Osman sold the most copies of The Thursday Murder Club in London, with 68,265 copies sold, 19% of the title's UK total. Usually, the capital marches to a different beat compared to the rest of the regions—for example, in 2019, Pinch of Nom Everyday Light (Bluebird) scored a top spot in every region except London, where Adam Kay's This is Going to Hurt (Picador) swiped the top spot. However, despite the age of the average Londoner reportedly clocking in at five years younger than the UK average as a whole, Osman's retirement-home-set murder mystery has definitely struck a chord with the capital's book buyers.
Fiction proved strong in The Smoke, with The Midnight Library and Hamnet scoring second and third, and Brit Bennett's The Vanishing Half (Dialogue) in eighth. Bennett's Women's Prize 2021-shortlisted title was Waterstones' Fiction Book of the Month for May, the first full month of 2021 that London's bookshops were open. The novel racked up 30% of its total volume in the capital.

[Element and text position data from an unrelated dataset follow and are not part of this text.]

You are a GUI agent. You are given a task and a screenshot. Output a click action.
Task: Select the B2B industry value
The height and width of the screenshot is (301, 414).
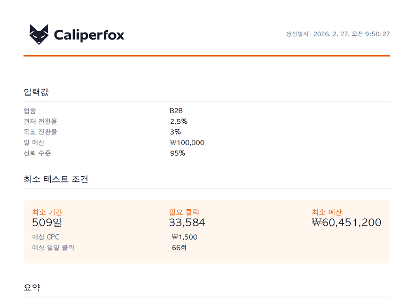[176, 111]
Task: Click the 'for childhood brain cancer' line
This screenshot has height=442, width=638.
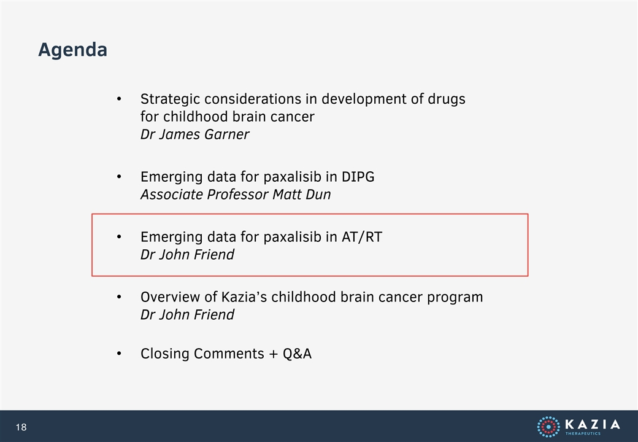Action: [228, 117]
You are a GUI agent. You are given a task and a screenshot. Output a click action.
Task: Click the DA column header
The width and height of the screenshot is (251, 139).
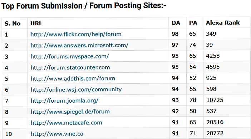pos(176,23)
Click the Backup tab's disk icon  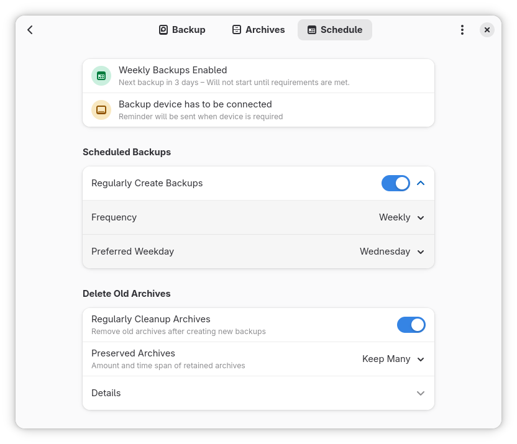tap(163, 30)
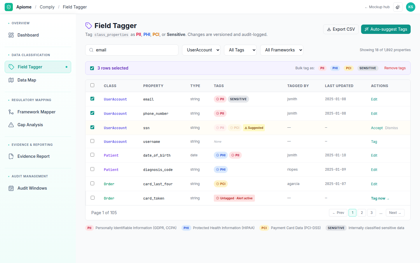Open the KS user avatar

click(411, 7)
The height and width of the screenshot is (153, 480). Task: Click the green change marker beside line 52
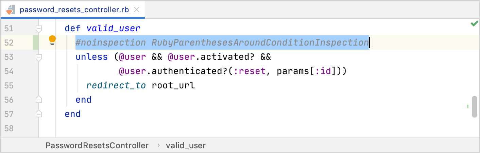[36, 43]
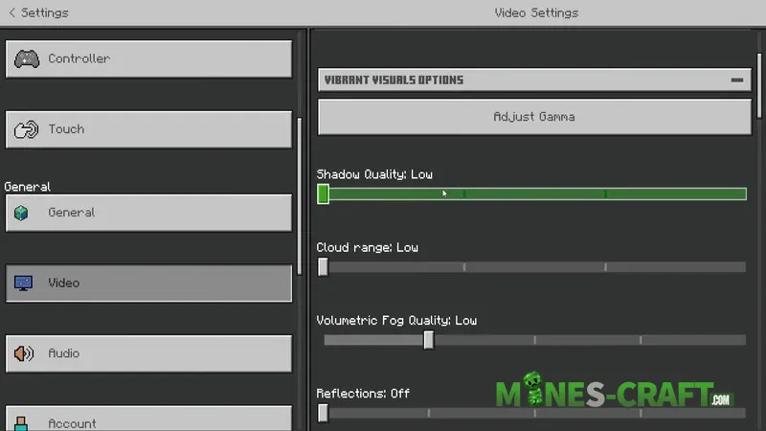Go back using the Settings arrow
This screenshot has width=766, height=431.
12,12
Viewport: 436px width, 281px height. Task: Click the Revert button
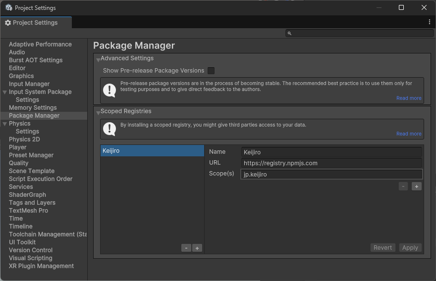click(382, 248)
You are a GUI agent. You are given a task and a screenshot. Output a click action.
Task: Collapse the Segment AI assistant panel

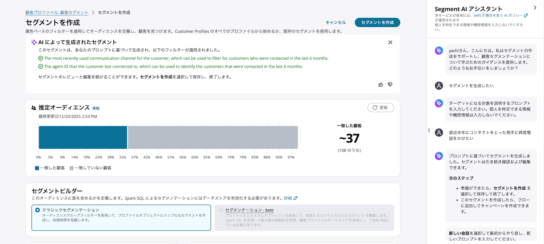tap(535, 8)
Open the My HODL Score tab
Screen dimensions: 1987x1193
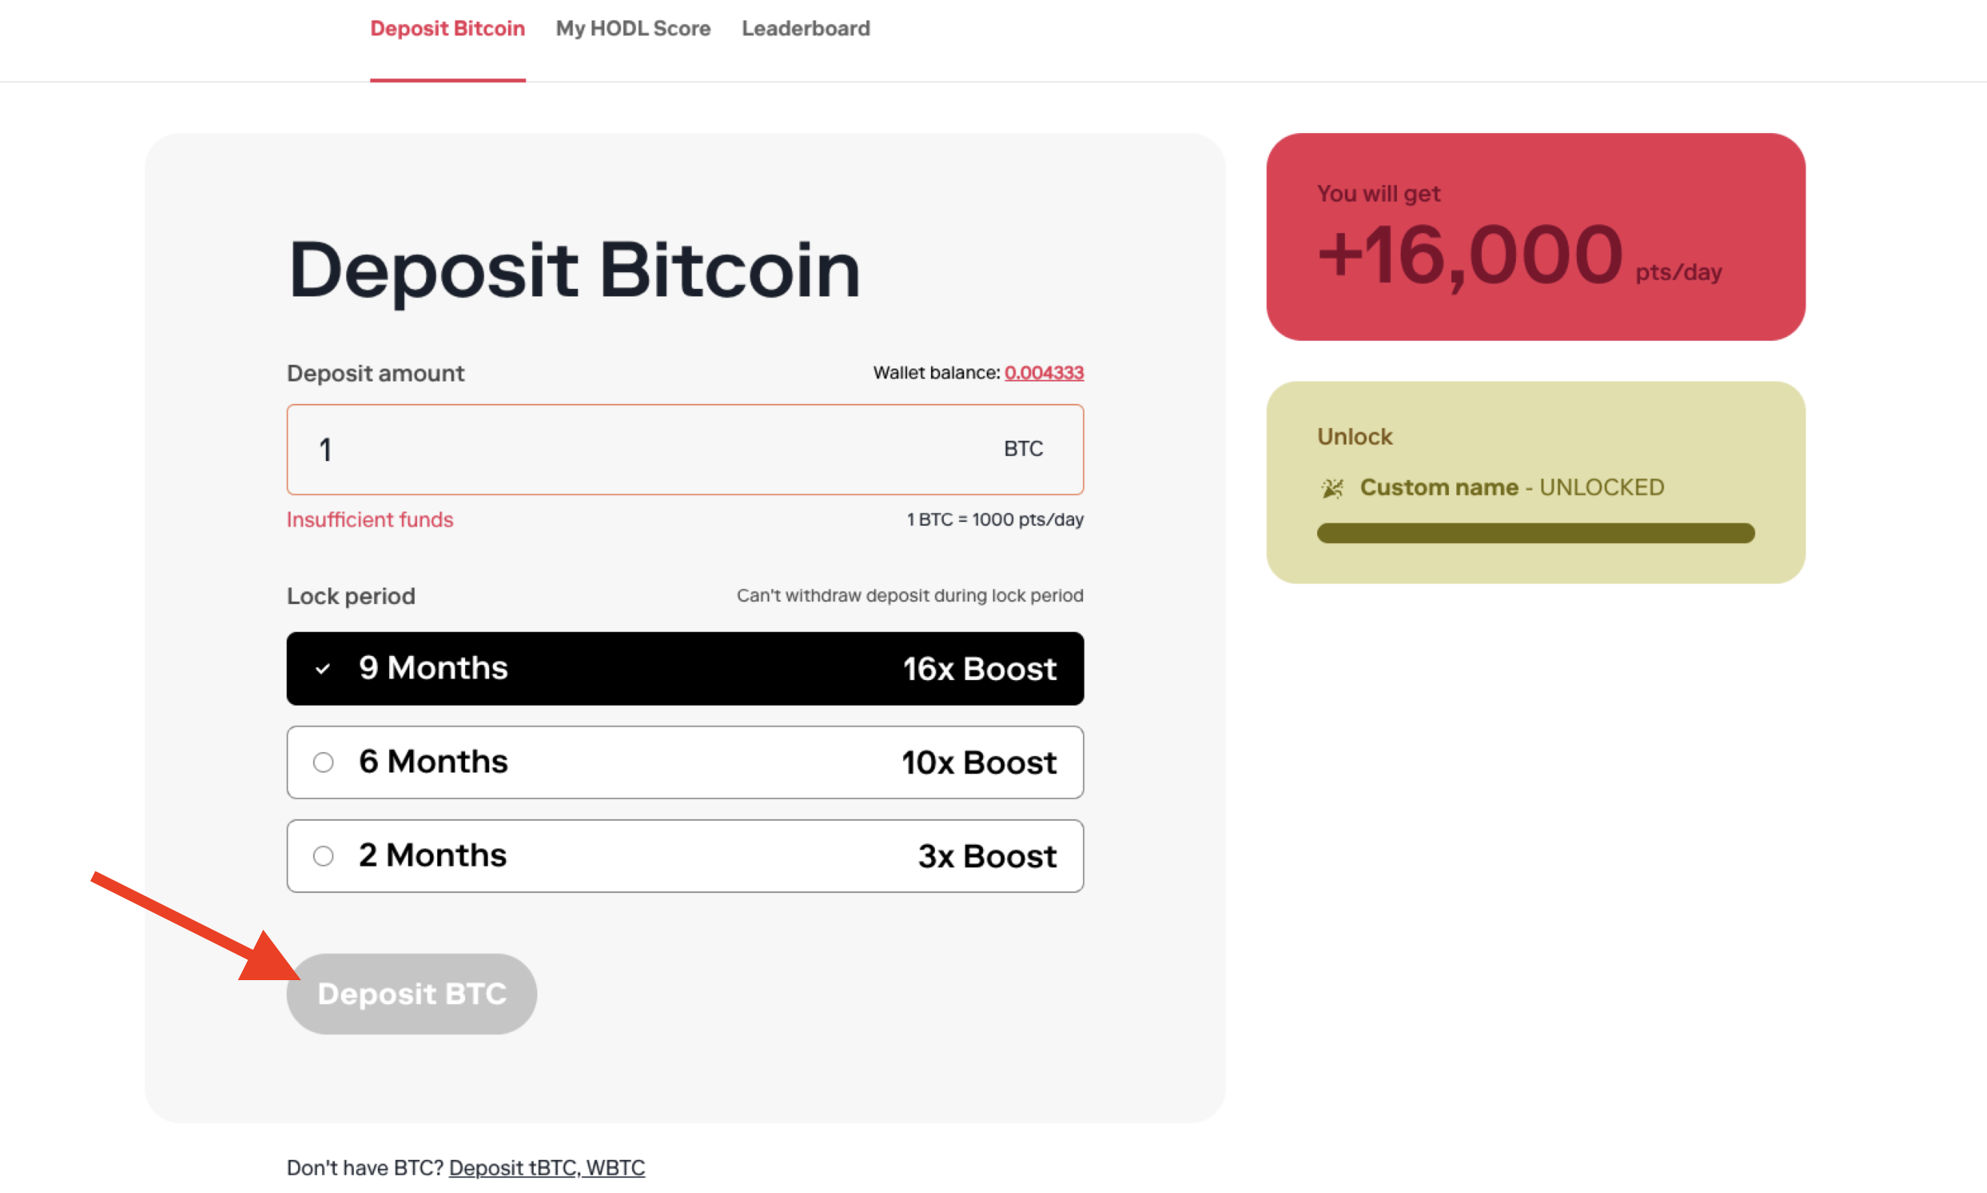(x=633, y=29)
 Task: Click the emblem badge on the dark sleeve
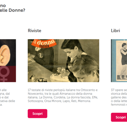point(41,55)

Despite the print market posting growth of 9% in volume and 8% in value from March to mid-July against the same period in 2019, London was one of just two regions, along with Northern Scotland, to fall in volume, by 1%. This was in sharp contrast to the rest of the UK—nine regions posted double-digit volume growth, with the North East bouncing by 21% and Yorkshire by 20% compared to two years ago.

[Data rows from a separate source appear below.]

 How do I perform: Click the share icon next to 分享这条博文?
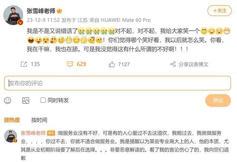click(x=173, y=64)
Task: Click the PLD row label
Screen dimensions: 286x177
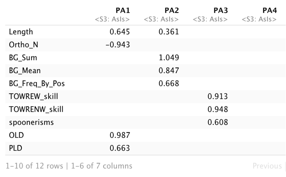Action: [15, 148]
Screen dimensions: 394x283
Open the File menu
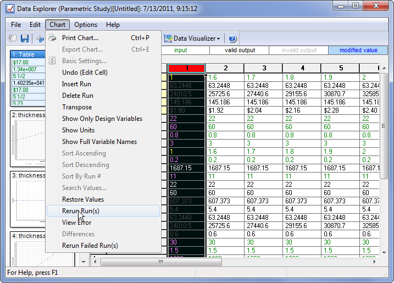16,25
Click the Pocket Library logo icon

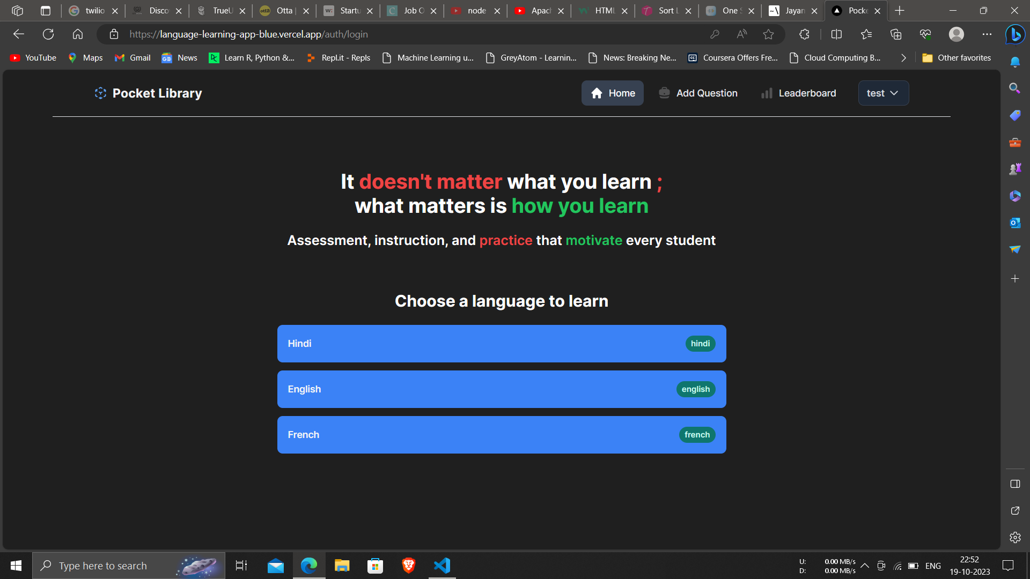pos(100,93)
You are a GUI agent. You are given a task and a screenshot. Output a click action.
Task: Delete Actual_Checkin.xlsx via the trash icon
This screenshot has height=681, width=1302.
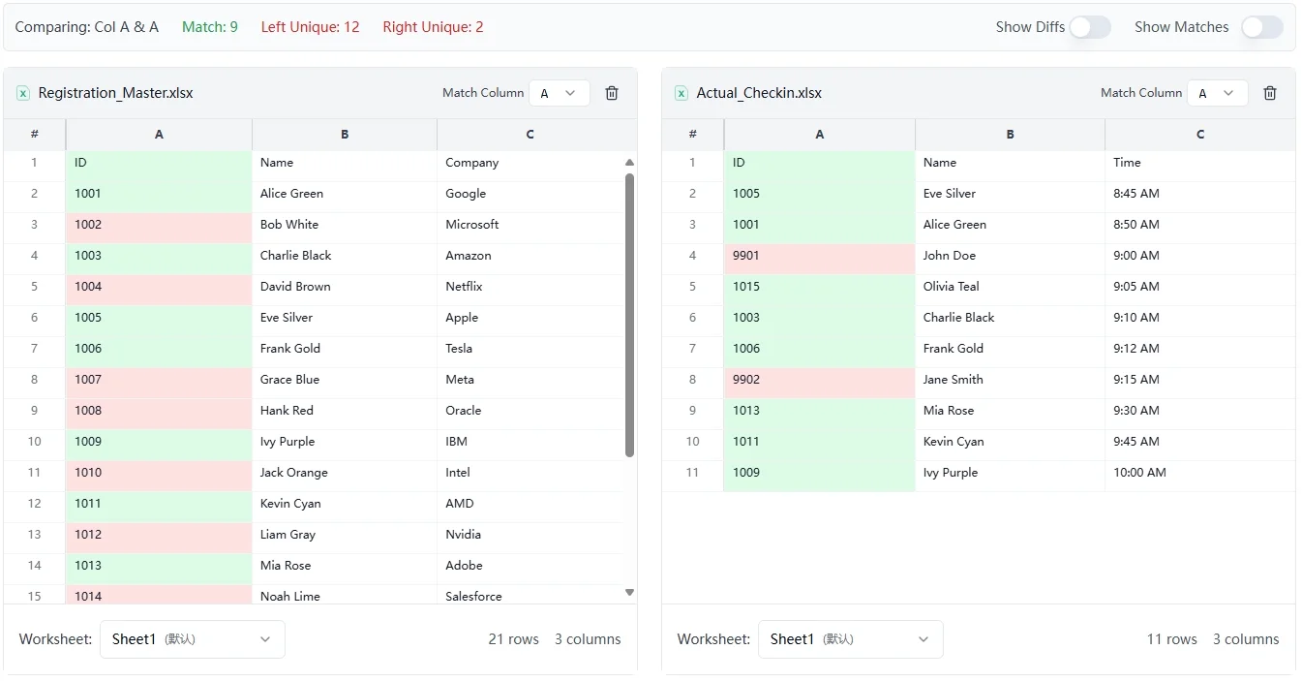(1269, 92)
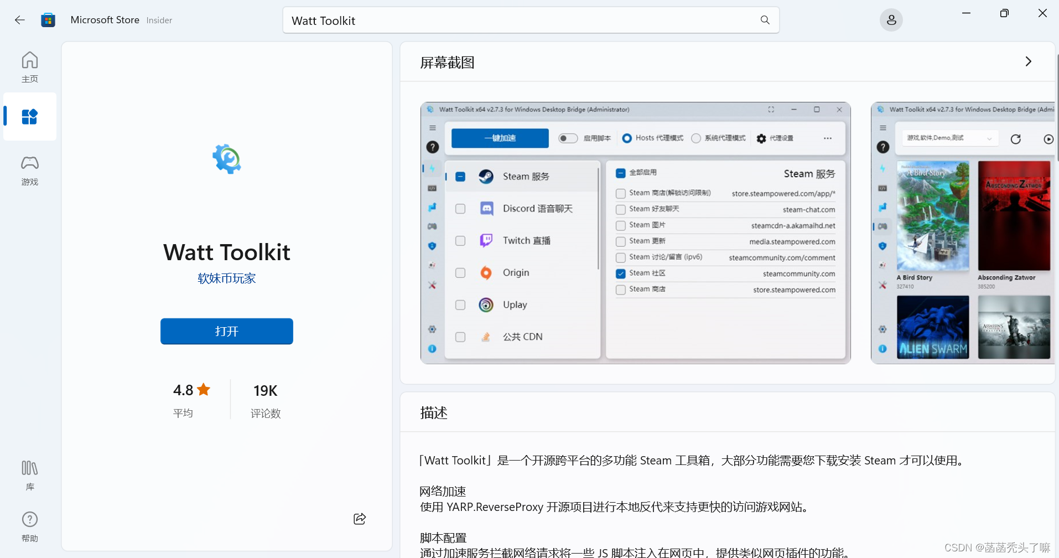Open the 软妹币玩家 publisher link

[x=226, y=278]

The Midlands and Southern regions particularly took to The Thursday Murder Club, with the title selling more than 10,000 units than its nearest competitor in each region. In the Midlands, Osman's debut sold nearly 15% of its entire total, racking up the second-largest volume of 52,425 copies. Coventry and Birmingham-born authors Lee and Andrew Child scored their biggest regional sales for co-written Jack Reacher title The Sentinel in the Midlands, of 29,545 copies.
Shuggie Bain interrupted The Thursday Murder Club's clean sweep in Central Scotland, beating it by 2,998 copies. The paperback of the Booker-winner, published in April 2021, sold 14% of its total sales in the region, the highest proportion outside London. Scotland famously backs its own authors, with Ian Rankin's A Song for the Dark Times (Orion) also charting in Central Scotland's top four. Rankin's Inspector Rebus title actually charted above Shuggie Bain in the Borders region, scoring fourth to Shuggie Bain's fifth. In Northern Scotland, the Booker-winner hit second place with Rankin in third.

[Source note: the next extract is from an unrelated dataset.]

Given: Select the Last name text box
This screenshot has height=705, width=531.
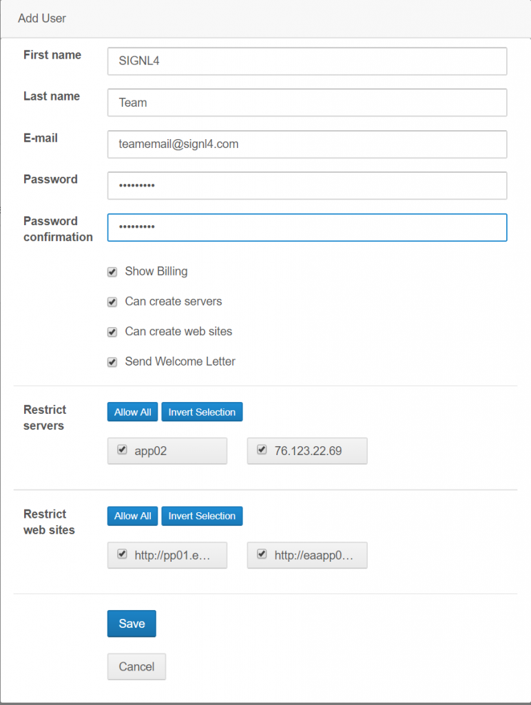Looking at the screenshot, I should click(x=307, y=103).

In Wales and the West, Ruth Jones' Us Three (Black Swan) charted in the top 10, over-indexing for its UK-wide ranking by eight places. The Bridgend-born actor and writer famously wrote and starred in the partly-Wales set BBC TV show "Gavin and Stacey".
Raynor Winn's The Wild Silence (Penguin), the sequel to the South West Coast Road-set The Salt Path (Penguin), scored highly in the South West region. The Cornwall-set title charted 70 places above its UK-wide position. Similarly, Emma Stonex's debut The Lamplighters (Picador), also set in Cornwall, hit eighth place in the South West, compared to 329th in the UK as a whole. Of its total volume, 32% was sold in the region.